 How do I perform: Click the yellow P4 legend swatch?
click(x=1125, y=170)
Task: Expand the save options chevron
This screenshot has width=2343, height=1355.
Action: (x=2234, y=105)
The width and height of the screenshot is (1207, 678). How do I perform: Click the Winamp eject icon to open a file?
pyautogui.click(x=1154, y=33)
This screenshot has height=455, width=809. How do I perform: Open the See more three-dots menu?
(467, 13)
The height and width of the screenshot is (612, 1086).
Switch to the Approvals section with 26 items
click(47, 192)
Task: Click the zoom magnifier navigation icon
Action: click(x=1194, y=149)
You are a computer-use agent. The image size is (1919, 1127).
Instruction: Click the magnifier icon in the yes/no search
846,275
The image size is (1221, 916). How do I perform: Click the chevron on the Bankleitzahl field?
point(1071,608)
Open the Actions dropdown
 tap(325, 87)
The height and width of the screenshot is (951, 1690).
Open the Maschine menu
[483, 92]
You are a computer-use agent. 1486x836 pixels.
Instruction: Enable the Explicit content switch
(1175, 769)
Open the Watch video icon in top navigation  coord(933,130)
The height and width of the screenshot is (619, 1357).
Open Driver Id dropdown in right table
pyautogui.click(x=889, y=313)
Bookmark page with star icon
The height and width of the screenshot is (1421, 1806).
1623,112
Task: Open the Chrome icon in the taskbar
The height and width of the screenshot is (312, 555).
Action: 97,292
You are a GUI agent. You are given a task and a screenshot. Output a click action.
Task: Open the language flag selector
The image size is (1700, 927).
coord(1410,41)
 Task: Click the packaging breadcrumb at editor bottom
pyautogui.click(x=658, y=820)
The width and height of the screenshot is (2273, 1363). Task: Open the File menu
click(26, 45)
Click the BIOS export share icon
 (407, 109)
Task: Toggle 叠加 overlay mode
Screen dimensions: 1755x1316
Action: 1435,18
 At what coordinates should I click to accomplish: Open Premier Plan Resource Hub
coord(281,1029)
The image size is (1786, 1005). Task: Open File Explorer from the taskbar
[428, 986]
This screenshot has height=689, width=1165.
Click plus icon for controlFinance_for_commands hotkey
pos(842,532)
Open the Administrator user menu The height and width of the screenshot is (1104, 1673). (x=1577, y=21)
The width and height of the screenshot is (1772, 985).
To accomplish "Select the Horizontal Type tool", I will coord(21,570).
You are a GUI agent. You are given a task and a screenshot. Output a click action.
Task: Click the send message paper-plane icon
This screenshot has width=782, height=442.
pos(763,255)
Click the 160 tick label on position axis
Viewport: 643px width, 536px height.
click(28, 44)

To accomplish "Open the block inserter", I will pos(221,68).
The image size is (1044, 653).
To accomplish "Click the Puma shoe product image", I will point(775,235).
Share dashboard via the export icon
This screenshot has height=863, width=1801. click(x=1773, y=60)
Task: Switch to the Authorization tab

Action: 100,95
▬▬▬
__The task__. Count the lines above with the string "computer"; report only that figure.

__Solution to this exercise__. 2